The Supreme Court has ruled in favour of contractual certainty in a long-standing service charge dispute, notwithstanding the disastrous effect this would have for tenants.
The outcome of the case, Arnold v Britton and others, means that a number of tenants are saddled with a fixed service charge increase each year. By 2072 each tenant will be paying a service charge of £500,000 per annum.
Oxwich Leisure Park comprises 91 chalets, each let for a period of 99 years from 25 December 1974.The leases are on broadly the same terms except for the frequency of review of the service charge review. Some of the leases provide for annual review and others provide for review every three years.
The tenants subject to an annual review appealed against a Court of Appeal decision that they were required to pay an initial service charge of £90 per annum, increasing by a compound rate of 10% each year. The lease provision in contention read as follows:
'To pay... a proportionate part of the expenses and outgoings incurred by the Lessor in the repair maintenance renewal and the provision of services hereinafter set out the yearly sum of Ninety Pounds and value added tax (if any) for the first year of the term hereby granted increasing thereafter by Ten Pounds per Hundred for every subsequent year or part thereof.'
In dismissing the tenant's appeal the Supreme Court acknowledged that its interpretation of this wording had an 'alarming consequence' for the tenants but that this did not justify departing from the natural meaning of the clause.
The parties' choice of a fixed sum with fixed annual increases was easily explained as they had assumed that the cost of providing the services would increase and wanted to prevent future disputes about the level of those costs. Also inflation during the 1970s and much of the 1980s had been higher than 10% per annum and so this lease obligation could be seen as a gamble for both landlord and tenant. The express terms of the lease were clear.
The court said that when interpreting a contract:
- 'commercial common sense' and the surrounding circumstances should not be used to undervalue the importance of the language used.
- 'commercial common sense' cannot be invoked retrospectively to facts arising after the date of the contract. It is only relevant to ascertaining how matters would or could have been perceived at the date of the contract. The court will not step in to save a party from a bad bargain.
- it is not the court's function to relieve a party from the consequences of imprudence or poor advice.
- there is no special principle of interpretation that service charge clauses are to be construed restrictively. The usual principles of interpretation apply, i.e. 'what a reasonable person having all the background knowledge which would have been available to the parties would have understood them to be using the language in the contract to mean'.
Negotiate with caution
Where the natural meaning of a clause is clear then the principle of 'commercial common sense' will not be applied, no matter how detrimental those consequences may be for a party.

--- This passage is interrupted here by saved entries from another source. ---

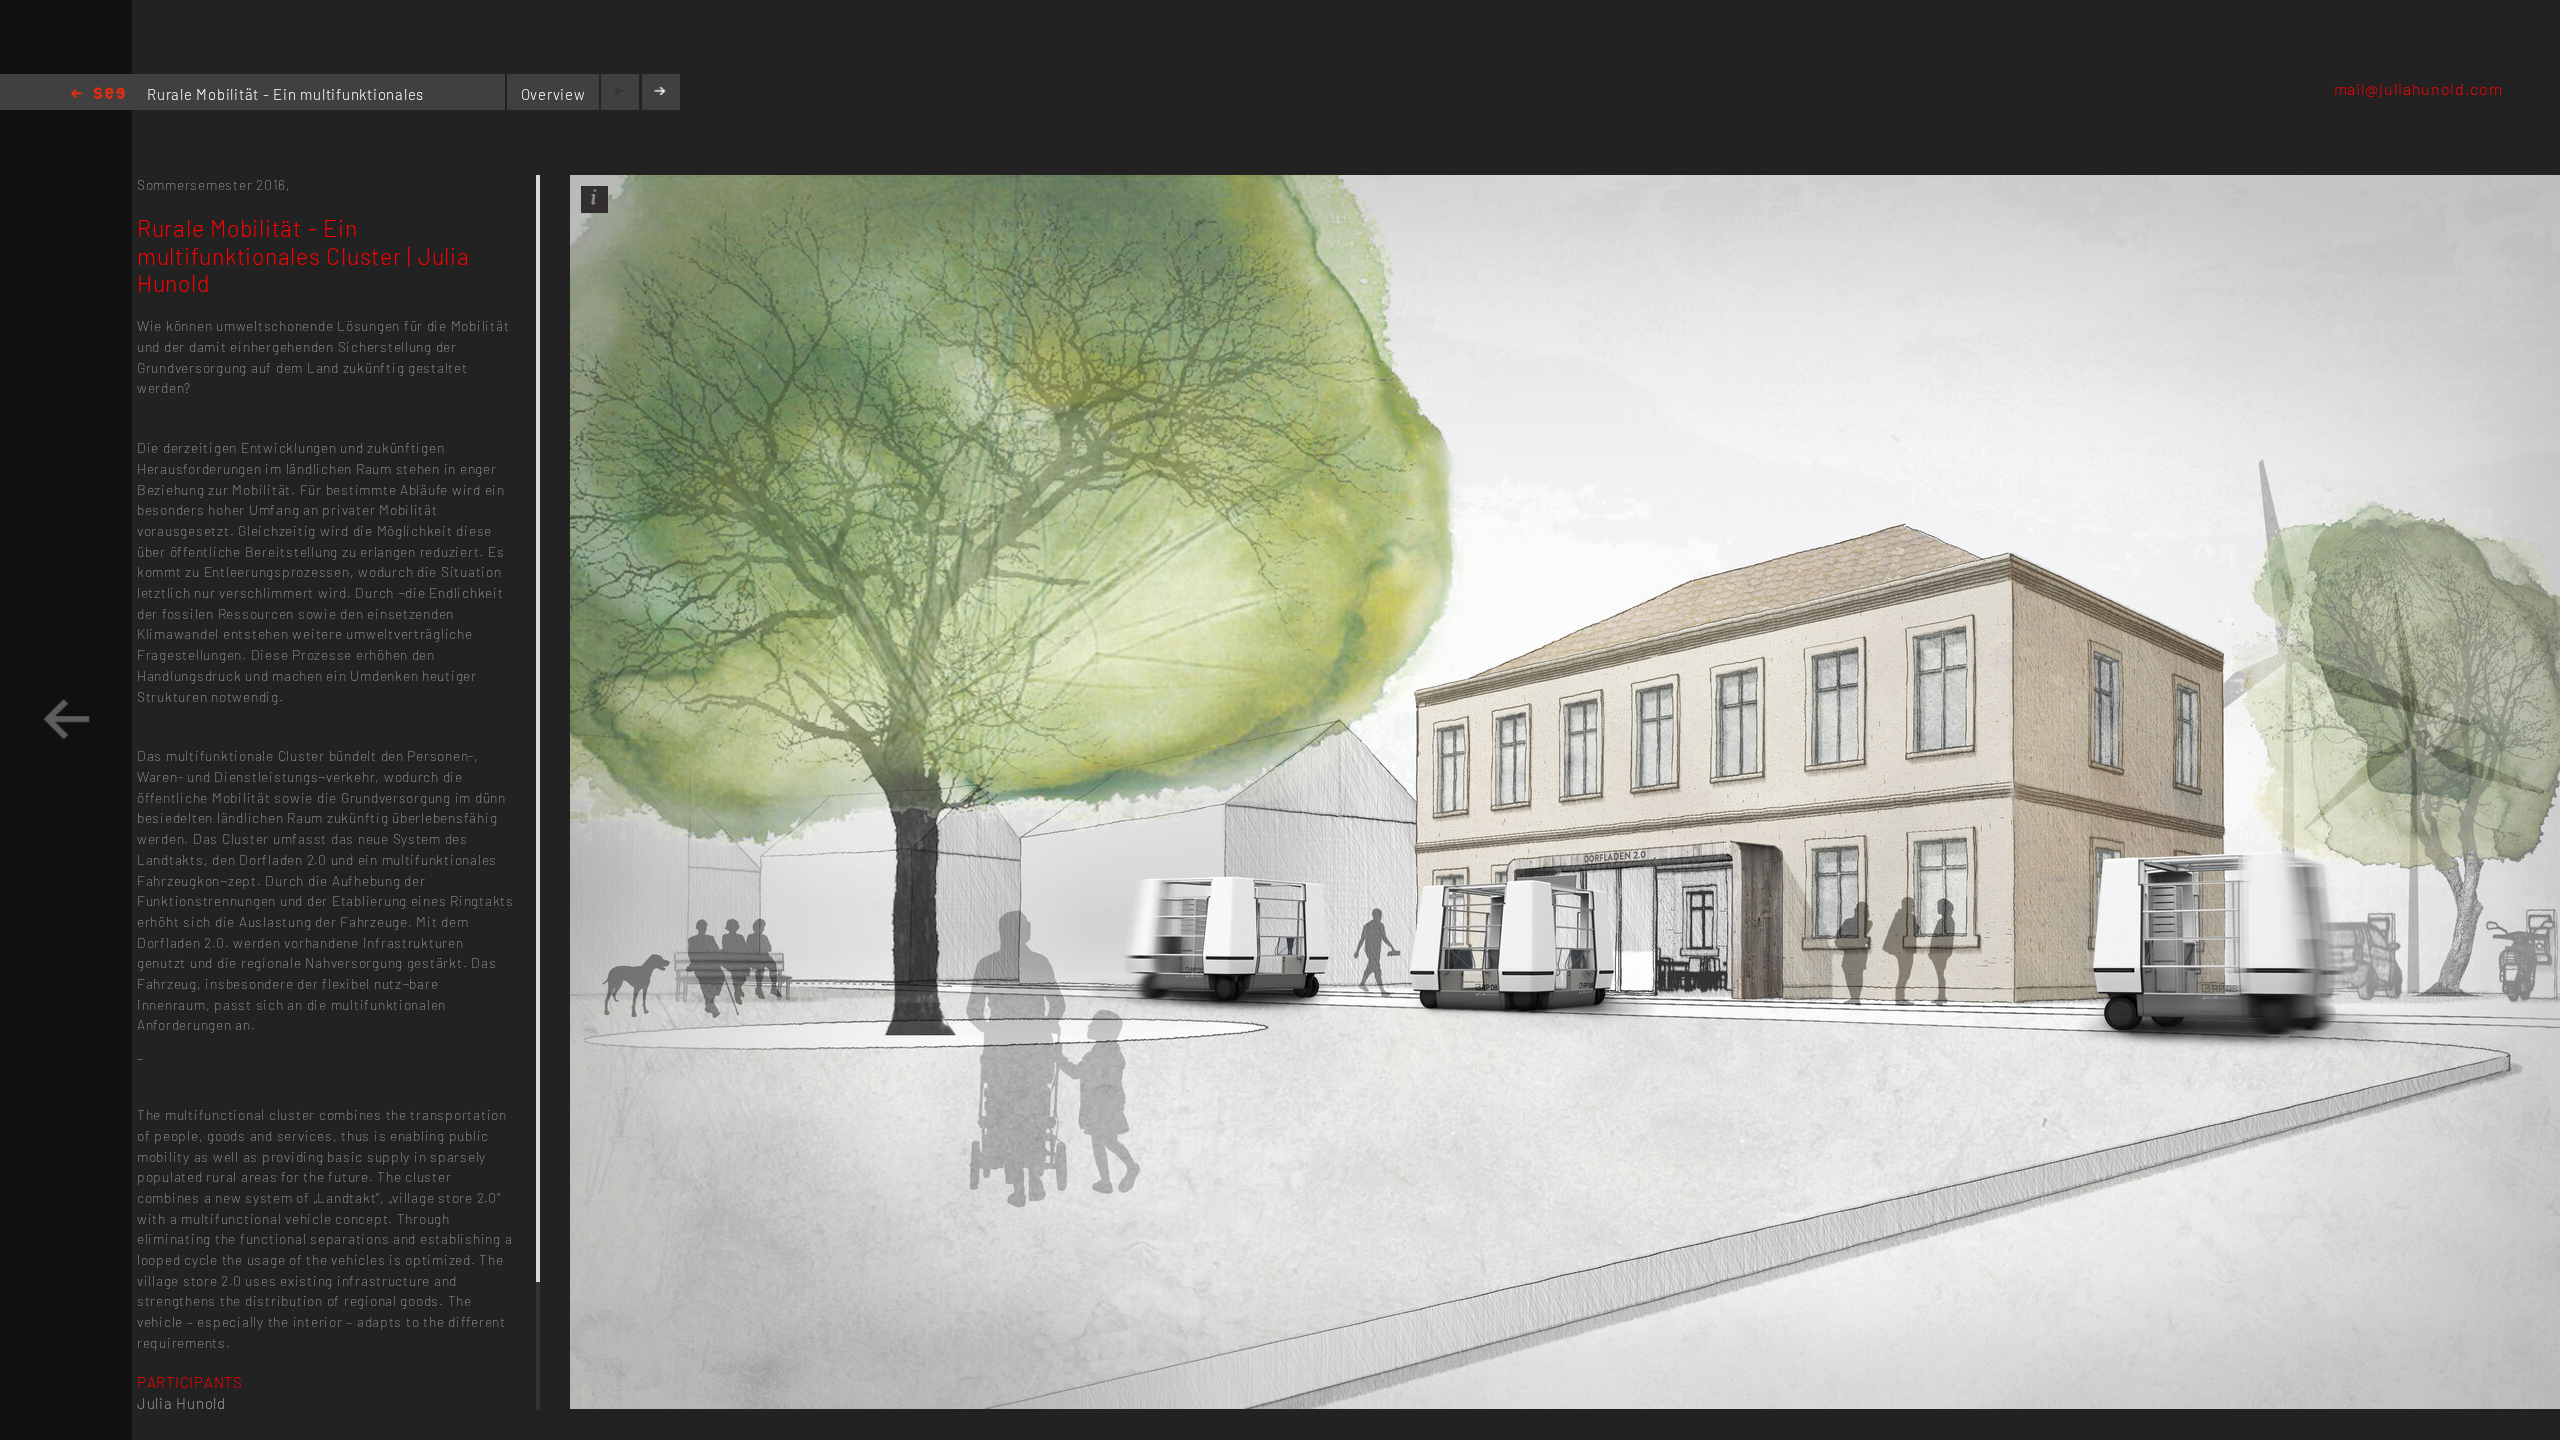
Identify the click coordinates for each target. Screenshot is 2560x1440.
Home (98, 94)
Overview (553, 94)
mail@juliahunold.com (2418, 88)
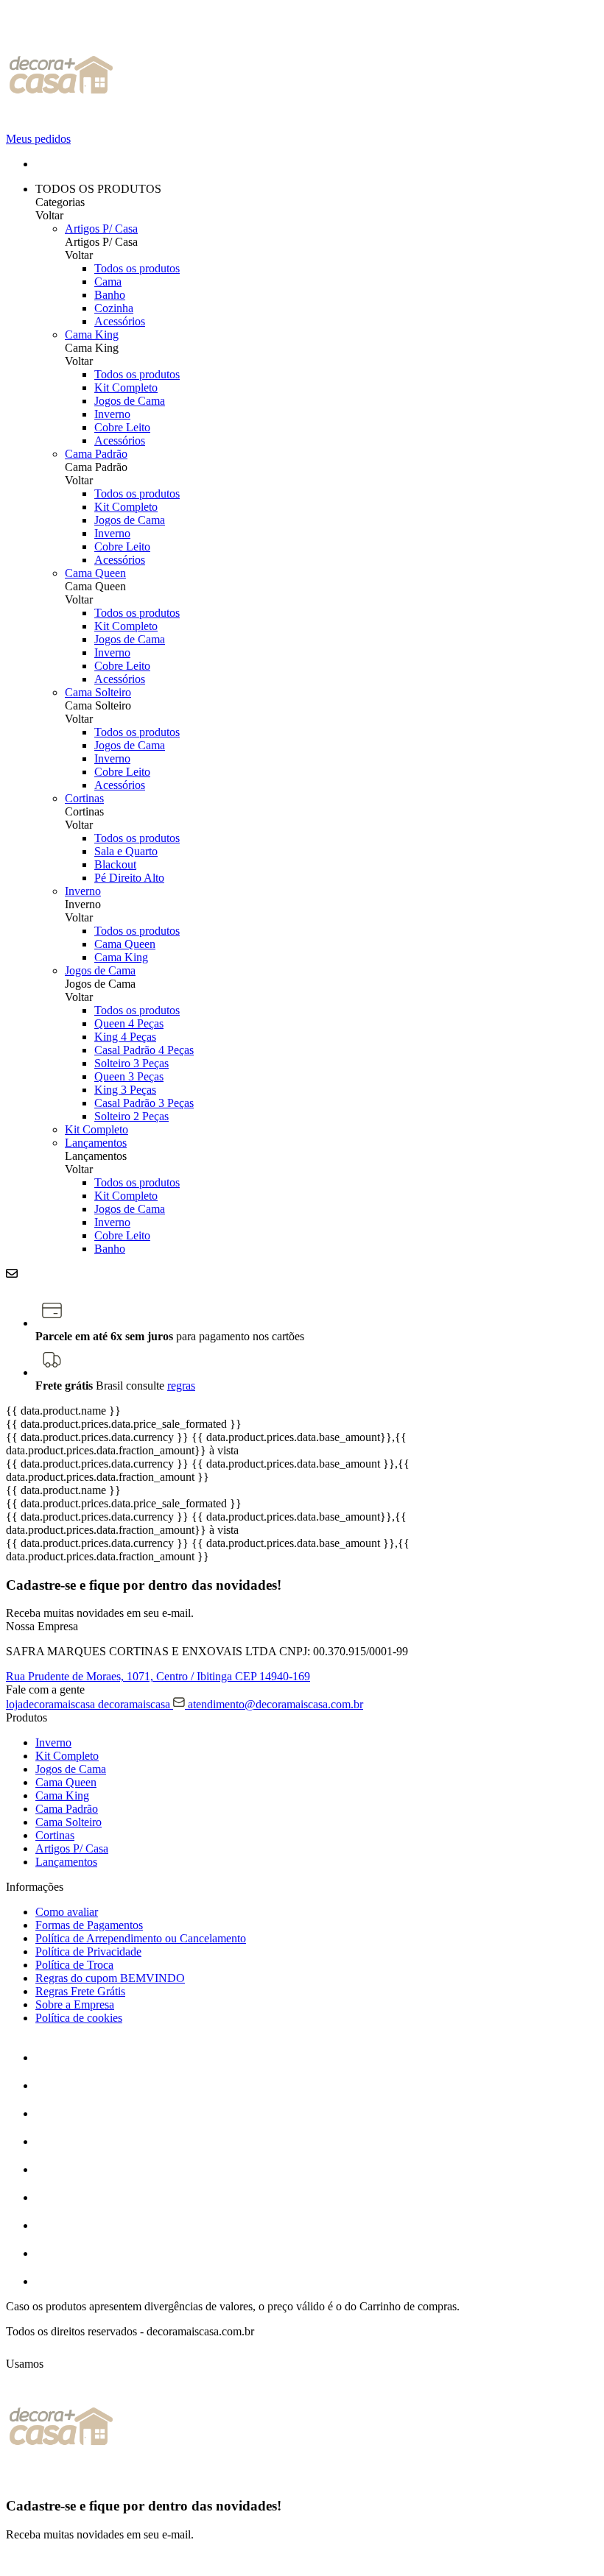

Regardless of having legal advice parties should always read any contract carefully to ensure that they have a full understanding of the meaning and impact of all clauses.
In particular, in terms of service charge or other financial obligation, when a deal has been struck tenants should work through any formula carefully to check that it will not result in a disproportionate or unforeseen liability in the future.
Landlords will welcome this decision as an indication that usual principles of interpretation will apply to service charge clauses and they will not be construed restrictively.